The program additionally provides a ranking of sites for introducing aspartate-to-glutamate (DE) and asparagine-to-glutamine (NQ) mutations together with a record of which of those sites have potential salt-bridging or H-bonding partners in the target sequence, which would tend to reduce the entropy of the longer sidechains in beta-sheet (i ± 2) or α-helical (i ± 3, i ± 4) secondary structures (Donald et al., 2011; Olson et al., 2001; Vener et al., 2015). (The rationale behind this approach is described in Section 3 below.) Lysine, arginine, and histidine are considered potential salt-bridging (ionic interaction) partners for glutamate and H-bonding partners for glutamine. Asparagine, glutamine, serine, and threonine are considered potential H-bonding partners for both glutamate and glutamine, while aspartate and glutamate are also considered potential H-bonding partners for glutamine.

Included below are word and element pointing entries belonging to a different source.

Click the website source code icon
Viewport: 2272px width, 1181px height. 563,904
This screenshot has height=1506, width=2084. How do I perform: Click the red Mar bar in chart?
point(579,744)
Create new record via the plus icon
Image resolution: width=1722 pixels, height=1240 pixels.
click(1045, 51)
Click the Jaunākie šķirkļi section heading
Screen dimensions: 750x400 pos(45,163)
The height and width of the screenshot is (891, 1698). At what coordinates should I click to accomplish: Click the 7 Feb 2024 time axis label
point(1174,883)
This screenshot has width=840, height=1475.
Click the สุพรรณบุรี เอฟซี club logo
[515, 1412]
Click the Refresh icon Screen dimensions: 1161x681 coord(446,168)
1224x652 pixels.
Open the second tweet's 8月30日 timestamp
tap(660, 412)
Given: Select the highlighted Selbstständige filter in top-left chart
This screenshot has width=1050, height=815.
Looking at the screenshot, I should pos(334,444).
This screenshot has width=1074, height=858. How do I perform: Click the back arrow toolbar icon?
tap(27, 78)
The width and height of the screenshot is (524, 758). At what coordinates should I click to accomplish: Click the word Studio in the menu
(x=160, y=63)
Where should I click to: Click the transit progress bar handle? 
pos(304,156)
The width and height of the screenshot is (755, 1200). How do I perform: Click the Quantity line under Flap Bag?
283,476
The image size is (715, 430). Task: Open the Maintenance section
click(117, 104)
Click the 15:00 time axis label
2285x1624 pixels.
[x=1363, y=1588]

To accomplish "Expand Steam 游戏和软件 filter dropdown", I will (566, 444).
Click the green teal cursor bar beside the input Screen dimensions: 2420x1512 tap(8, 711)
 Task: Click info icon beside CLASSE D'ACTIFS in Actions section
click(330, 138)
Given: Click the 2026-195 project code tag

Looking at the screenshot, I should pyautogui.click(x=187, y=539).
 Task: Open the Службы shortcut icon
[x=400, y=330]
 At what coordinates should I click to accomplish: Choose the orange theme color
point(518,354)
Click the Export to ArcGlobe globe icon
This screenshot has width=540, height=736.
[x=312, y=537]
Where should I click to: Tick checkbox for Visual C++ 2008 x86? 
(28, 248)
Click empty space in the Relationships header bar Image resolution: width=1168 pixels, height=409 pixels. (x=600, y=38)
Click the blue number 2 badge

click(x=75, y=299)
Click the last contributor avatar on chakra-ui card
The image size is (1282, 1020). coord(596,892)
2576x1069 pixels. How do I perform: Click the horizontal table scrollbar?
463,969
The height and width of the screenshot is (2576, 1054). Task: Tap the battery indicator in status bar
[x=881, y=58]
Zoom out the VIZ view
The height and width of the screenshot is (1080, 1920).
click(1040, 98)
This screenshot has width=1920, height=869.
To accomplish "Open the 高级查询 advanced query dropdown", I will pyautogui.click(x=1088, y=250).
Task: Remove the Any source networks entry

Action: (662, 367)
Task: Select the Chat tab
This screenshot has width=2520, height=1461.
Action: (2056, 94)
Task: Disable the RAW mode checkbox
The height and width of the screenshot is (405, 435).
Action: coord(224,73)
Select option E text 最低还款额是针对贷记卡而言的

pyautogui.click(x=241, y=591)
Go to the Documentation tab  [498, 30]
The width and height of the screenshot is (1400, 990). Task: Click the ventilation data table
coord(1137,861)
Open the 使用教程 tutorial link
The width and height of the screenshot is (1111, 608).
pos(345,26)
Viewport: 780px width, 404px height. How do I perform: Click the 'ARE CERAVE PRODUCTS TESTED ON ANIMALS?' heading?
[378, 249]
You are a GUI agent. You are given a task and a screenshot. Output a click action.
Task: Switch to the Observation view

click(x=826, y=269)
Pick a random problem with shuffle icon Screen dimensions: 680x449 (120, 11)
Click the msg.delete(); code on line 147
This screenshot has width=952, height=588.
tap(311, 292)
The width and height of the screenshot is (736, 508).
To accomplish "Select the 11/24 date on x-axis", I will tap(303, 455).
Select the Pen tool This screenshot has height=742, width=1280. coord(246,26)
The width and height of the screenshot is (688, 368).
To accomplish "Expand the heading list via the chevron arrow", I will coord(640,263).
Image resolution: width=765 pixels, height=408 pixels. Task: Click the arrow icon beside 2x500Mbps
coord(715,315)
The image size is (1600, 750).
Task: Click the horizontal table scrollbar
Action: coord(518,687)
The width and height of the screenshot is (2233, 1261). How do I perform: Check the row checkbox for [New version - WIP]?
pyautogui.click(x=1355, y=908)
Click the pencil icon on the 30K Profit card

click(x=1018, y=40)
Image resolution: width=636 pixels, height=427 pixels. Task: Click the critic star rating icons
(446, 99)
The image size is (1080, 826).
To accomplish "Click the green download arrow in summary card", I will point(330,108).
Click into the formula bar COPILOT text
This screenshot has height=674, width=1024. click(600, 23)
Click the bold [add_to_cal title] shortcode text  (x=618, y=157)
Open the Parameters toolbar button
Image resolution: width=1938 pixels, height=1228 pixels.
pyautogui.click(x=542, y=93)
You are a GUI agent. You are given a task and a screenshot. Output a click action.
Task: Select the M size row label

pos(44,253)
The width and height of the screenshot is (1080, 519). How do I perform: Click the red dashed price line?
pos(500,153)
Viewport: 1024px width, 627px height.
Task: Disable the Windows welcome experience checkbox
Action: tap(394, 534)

Our site-selection strategy, which is based on making amino acid substitutions observed in multiple non-redundant homologs, will tend to preserve activity because evolutionary selection for organismic fitness tends to preserve protein function. Consistently with the observed plasticity in homologous protein sequences in the course of biological evolution, large-scale saturation mutagenesis studies using next-generation sequencing methods support most amino acid substitutions at most positions preserving qualitative protein function (Gupta & Varadarajan, 2018; Hopf et al., 2017; Kelsic et al., 2016; Nisthal et al., 2019). Based on these data, a physicochemically conservative substitution observed in strongly homologous proteins is unlikely to abrogate activity. Nonetheless, multiple conservative point mutations could impair protein function, so direct experimental evaluation of protein activity would be required to verify the functional competency of proteins harboring Bulk KR mutations. Lysine residues known or suspected to be important for activity or involved in oligomeric interactions should generally be avoided when implementing the method.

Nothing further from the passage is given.